Stored data entries:
────────────────────

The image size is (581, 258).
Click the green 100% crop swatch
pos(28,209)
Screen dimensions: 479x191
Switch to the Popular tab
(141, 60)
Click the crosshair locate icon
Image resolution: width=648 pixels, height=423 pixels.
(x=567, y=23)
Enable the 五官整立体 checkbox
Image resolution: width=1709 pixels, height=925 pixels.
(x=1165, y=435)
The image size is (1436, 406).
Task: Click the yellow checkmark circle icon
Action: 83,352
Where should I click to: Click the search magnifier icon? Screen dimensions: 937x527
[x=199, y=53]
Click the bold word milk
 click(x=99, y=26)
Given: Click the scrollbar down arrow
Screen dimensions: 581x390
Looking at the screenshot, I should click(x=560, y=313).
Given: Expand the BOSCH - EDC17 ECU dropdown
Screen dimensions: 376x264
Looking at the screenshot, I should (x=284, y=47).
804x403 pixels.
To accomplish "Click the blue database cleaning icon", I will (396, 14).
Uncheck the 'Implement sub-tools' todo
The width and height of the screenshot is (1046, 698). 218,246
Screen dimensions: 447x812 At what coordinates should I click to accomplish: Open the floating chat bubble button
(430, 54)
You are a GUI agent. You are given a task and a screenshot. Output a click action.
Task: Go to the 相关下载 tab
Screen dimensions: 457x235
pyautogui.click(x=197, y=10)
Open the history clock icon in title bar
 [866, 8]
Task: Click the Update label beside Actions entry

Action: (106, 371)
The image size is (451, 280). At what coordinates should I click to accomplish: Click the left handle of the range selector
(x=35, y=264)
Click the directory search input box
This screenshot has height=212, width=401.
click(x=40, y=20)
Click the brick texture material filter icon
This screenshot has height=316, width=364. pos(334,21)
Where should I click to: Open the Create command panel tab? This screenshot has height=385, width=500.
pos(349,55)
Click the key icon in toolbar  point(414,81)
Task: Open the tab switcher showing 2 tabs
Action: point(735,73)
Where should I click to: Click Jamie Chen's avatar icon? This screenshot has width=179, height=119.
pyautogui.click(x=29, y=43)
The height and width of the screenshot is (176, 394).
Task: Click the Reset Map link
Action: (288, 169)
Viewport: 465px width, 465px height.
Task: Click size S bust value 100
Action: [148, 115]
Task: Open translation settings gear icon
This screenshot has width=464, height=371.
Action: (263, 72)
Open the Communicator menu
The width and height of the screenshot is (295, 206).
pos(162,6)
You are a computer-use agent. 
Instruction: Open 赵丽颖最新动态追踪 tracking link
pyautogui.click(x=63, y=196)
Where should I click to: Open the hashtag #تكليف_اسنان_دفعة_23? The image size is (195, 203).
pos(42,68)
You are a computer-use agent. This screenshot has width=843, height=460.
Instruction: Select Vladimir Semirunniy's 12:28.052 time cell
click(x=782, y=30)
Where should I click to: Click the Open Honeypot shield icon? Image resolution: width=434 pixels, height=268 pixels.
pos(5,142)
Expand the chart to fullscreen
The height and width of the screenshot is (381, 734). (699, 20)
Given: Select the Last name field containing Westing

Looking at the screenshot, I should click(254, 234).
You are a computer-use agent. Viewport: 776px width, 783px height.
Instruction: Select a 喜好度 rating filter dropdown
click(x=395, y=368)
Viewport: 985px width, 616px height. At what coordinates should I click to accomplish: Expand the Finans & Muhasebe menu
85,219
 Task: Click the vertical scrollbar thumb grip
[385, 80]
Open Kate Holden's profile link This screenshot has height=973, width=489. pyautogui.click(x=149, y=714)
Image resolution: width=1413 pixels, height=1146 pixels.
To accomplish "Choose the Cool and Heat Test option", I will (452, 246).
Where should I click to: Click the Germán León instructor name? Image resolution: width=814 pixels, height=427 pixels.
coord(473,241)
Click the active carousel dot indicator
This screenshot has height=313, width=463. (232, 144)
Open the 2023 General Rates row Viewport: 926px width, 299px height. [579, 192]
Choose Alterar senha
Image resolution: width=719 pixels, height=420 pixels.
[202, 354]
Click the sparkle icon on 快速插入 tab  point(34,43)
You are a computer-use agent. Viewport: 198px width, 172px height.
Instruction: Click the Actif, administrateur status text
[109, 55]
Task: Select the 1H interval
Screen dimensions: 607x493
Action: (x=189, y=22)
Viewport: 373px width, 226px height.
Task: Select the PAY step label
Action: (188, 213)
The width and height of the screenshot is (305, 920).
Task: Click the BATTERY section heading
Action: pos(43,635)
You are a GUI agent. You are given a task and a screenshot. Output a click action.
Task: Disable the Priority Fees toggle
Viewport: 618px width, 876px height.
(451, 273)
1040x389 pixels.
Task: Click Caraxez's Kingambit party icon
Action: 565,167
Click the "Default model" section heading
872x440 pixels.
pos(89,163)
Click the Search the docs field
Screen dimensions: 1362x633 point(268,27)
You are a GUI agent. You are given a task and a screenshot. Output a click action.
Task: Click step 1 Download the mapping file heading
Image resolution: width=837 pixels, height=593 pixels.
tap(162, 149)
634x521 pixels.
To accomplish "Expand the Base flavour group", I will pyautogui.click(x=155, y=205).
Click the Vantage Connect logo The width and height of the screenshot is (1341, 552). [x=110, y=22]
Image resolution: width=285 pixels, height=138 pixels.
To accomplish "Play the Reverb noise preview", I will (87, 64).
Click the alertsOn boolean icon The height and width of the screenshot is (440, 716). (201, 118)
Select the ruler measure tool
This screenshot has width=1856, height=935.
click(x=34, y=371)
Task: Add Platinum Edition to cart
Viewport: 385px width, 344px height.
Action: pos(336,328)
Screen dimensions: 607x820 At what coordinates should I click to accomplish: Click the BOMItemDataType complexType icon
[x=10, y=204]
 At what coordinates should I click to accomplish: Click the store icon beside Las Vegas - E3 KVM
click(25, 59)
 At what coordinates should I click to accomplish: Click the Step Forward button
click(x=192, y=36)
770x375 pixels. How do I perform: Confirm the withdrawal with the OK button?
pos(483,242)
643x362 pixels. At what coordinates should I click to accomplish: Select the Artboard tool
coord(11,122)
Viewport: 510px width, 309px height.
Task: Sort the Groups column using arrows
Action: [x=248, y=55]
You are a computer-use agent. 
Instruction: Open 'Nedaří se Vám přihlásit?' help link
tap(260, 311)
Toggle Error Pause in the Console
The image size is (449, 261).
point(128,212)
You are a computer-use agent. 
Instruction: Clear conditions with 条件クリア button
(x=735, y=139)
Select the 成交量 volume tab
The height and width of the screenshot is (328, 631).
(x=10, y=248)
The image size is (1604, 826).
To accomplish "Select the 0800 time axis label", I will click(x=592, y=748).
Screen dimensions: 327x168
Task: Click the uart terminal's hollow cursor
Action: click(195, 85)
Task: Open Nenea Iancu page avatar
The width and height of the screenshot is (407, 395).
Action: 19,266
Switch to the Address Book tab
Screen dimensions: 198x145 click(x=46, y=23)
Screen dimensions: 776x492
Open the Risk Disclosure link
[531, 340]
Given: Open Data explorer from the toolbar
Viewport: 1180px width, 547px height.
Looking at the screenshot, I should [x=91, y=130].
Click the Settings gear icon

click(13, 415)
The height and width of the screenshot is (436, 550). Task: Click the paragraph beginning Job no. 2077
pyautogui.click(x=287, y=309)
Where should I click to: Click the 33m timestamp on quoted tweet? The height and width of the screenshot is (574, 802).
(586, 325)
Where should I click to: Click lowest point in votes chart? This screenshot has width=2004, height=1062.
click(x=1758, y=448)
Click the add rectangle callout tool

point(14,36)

────────────────────

▶ EXERCISE DESCRIPTION
Restate the records word for word, leaving nothing out.

▶ SOLUTION TO THIS TASK
The image size is (581, 258).
Click the green 100% crop swatch
pos(28,209)
Screen dimensions: 479x191
Switch to the Popular tab
(141, 60)
Click the crosshair locate icon
Image resolution: width=648 pixels, height=423 pixels.
(x=567, y=23)
Enable the 五官整立体 checkbox
Image resolution: width=1709 pixels, height=925 pixels.
(x=1165, y=435)
The image size is (1436, 406).
Task: Click the yellow checkmark circle icon
Action: 83,352
Where should I click to: Click the search magnifier icon? Screen dimensions: 937x527
[x=199, y=53]
Click the bold word milk
 click(x=99, y=26)
Given: Click the scrollbar down arrow
Screen dimensions: 581x390
Looking at the screenshot, I should click(x=560, y=313).
Given: Expand the BOSCH - EDC17 ECU dropdown
Screen dimensions: 376x264
Looking at the screenshot, I should (x=284, y=47).
804x403 pixels.
To accomplish "Click the blue database cleaning icon", I will (396, 14).
Uncheck the 'Implement sub-tools' todo
The width and height of the screenshot is (1046, 698). 218,246
Screen dimensions: 447x812 At what coordinates should I click to accomplish: Open the floating chat bubble button
(430, 54)
You are a GUI agent. You are given a task and a screenshot. Output a click action.
Task: Go to the 相关下载 tab
Screen dimensions: 457x235
pyautogui.click(x=197, y=10)
Open the history clock icon in title bar
 [866, 8]
Task: Click the Update label beside Actions entry

Action: (106, 371)
The image size is (451, 280). At what coordinates should I click to accomplish: Click the left handle of the range selector
(x=35, y=264)
Click the directory search input box
This screenshot has height=212, width=401.
click(x=40, y=20)
Click the brick texture material filter icon
This screenshot has height=316, width=364. pos(334,21)
Where should I click to: Open the Create command panel tab? This screenshot has height=385, width=500.
pos(349,55)
Click the key icon in toolbar  point(414,81)
Task: Open the tab switcher showing 2 tabs
Action: point(735,73)
Where should I click to: Click Jamie Chen's avatar icon? This screenshot has width=179, height=119.
pyautogui.click(x=29, y=43)
The height and width of the screenshot is (176, 394).
Task: Click the Reset Map link
Action: (288, 169)
Viewport: 465px width, 465px height.
Task: Click size S bust value 100
Action: [148, 115]
Task: Open translation settings gear icon
This screenshot has width=464, height=371.
Action: (263, 72)
Open the Communicator menu
The width and height of the screenshot is (295, 206).
pos(162,6)
You are a computer-use agent. 
Instruction: Open 赵丽颖最新动态追踪 tracking link
pyautogui.click(x=63, y=196)
Where should I click to: Open the hashtag #تكليف_اسنان_دفعة_23? The image size is (195, 203).
pos(42,68)
You are a computer-use agent. This screenshot has width=843, height=460.
Instruction: Select Vladimir Semirunniy's 12:28.052 time cell
click(x=782, y=30)
Where should I click to: Click the Open Honeypot shield icon? Image resolution: width=434 pixels, height=268 pixels.
pos(5,142)
Expand the chart to fullscreen
The height and width of the screenshot is (381, 734). (699, 20)
Given: Select the Last name field containing Westing

Looking at the screenshot, I should click(254, 234).
You are a computer-use agent. Viewport: 776px width, 783px height.
Instruction: Select a 喜好度 rating filter dropdown
click(x=395, y=368)
Viewport: 985px width, 616px height. At what coordinates should I click to accomplish: Expand the Finans & Muhasebe menu
85,219
 Task: Click the vertical scrollbar thumb grip
[385, 80]
Open Kate Holden's profile link This screenshot has height=973, width=489. pyautogui.click(x=149, y=714)
Image resolution: width=1413 pixels, height=1146 pixels.
To accomplish "Choose the Cool and Heat Test option", I will (452, 246).
Where should I click to: Click the Germán León instructor name? Image resolution: width=814 pixels, height=427 pixels.
coord(473,241)
Click the active carousel dot indicator
This screenshot has height=313, width=463. (232, 144)
Open the 2023 General Rates row Viewport: 926px width, 299px height. [579, 192]
Choose Alterar senha
Image resolution: width=719 pixels, height=420 pixels.
[202, 354]
Click the sparkle icon on 快速插入 tab  point(34,43)
You are a computer-use agent. Viewport: 198px width, 172px height.
Instruction: Click the Actif, administrateur status text
[109, 55]
Task: Select the 1H interval
Screen dimensions: 607x493
Action: (x=189, y=22)
Viewport: 373px width, 226px height.
Task: Select the PAY step label
Action: (188, 213)
The width and height of the screenshot is (305, 920).
Task: Click the BATTERY section heading
Action: pos(43,635)
You are a GUI agent. You are given a task and a screenshot. Output a click action.
Task: Disable the Priority Fees toggle
Viewport: 618px width, 876px height.
(451, 273)
1040x389 pixels.
Task: Click Caraxez's Kingambit party icon
Action: 565,167
Click the "Default model" section heading
872x440 pixels.
pos(89,163)
Click the Search the docs field
Screen dimensions: 1362x633 point(268,27)
You are a GUI agent. You are given a task and a screenshot. Output a click action.
Task: Click step 1 Download the mapping file heading
Image resolution: width=837 pixels, height=593 pixels.
tap(162, 149)
634x521 pixels.
To accomplish "Expand the Base flavour group", I will pyautogui.click(x=155, y=205).
Click the Vantage Connect logo The width and height of the screenshot is (1341, 552). [x=110, y=22]
Image resolution: width=285 pixels, height=138 pixels.
To accomplish "Play the Reverb noise preview", I will (87, 64).
Click the alertsOn boolean icon The height and width of the screenshot is (440, 716). (201, 118)
Select the ruler measure tool
This screenshot has width=1856, height=935.
click(x=34, y=371)
Task: Add Platinum Edition to cart
Viewport: 385px width, 344px height.
Action: pos(336,328)
Screen dimensions: 607x820 At what coordinates should I click to accomplish: Click the BOMItemDataType complexType icon
[x=10, y=204]
 At what coordinates should I click to accomplish: Click the store icon beside Las Vegas - E3 KVM
click(25, 59)
 At what coordinates should I click to accomplish: Click the Step Forward button
click(x=192, y=36)
770x375 pixels. How do I perform: Confirm the withdrawal with the OK button?
pos(483,242)
643x362 pixels. At what coordinates should I click to accomplish: Select the Artboard tool
coord(11,122)
Viewport: 510px width, 309px height.
Task: Sort the Groups column using arrows
Action: [x=248, y=55]
You are a computer-use agent. 
Instruction: Open 'Nedaří se Vám přihlásit?' help link
tap(260, 311)
Toggle Error Pause in the Console
The image size is (449, 261).
point(128,212)
You are a computer-use agent. 
Instruction: Clear conditions with 条件クリア button
(x=735, y=139)
Select the 成交量 volume tab
The height and width of the screenshot is (328, 631).
(x=10, y=248)
The image size is (1604, 826).
To accomplish "Select the 0800 time axis label", I will click(x=592, y=748).
Screen dimensions: 327x168
Task: Click the uart terminal's hollow cursor
Action: click(195, 85)
Task: Open Nenea Iancu page avatar
The width and height of the screenshot is (407, 395).
Action: 19,266
Switch to the Address Book tab
Screen dimensions: 198x145 click(x=46, y=23)
Screen dimensions: 776x492
Open the Risk Disclosure link
[531, 340]
Given: Open Data explorer from the toolbar
Viewport: 1180px width, 547px height.
Looking at the screenshot, I should [x=91, y=130].
Click the Settings gear icon

click(13, 415)
The height and width of the screenshot is (436, 550). Task: Click the paragraph beginning Job no. 2077
pyautogui.click(x=287, y=309)
Where should I click to: Click the 33m timestamp on quoted tweet? The height and width of the screenshot is (574, 802).
(586, 325)
Where should I click to: Click lowest point in votes chart? This screenshot has width=2004, height=1062.
click(x=1758, y=448)
Click the add rectangle callout tool

point(14,36)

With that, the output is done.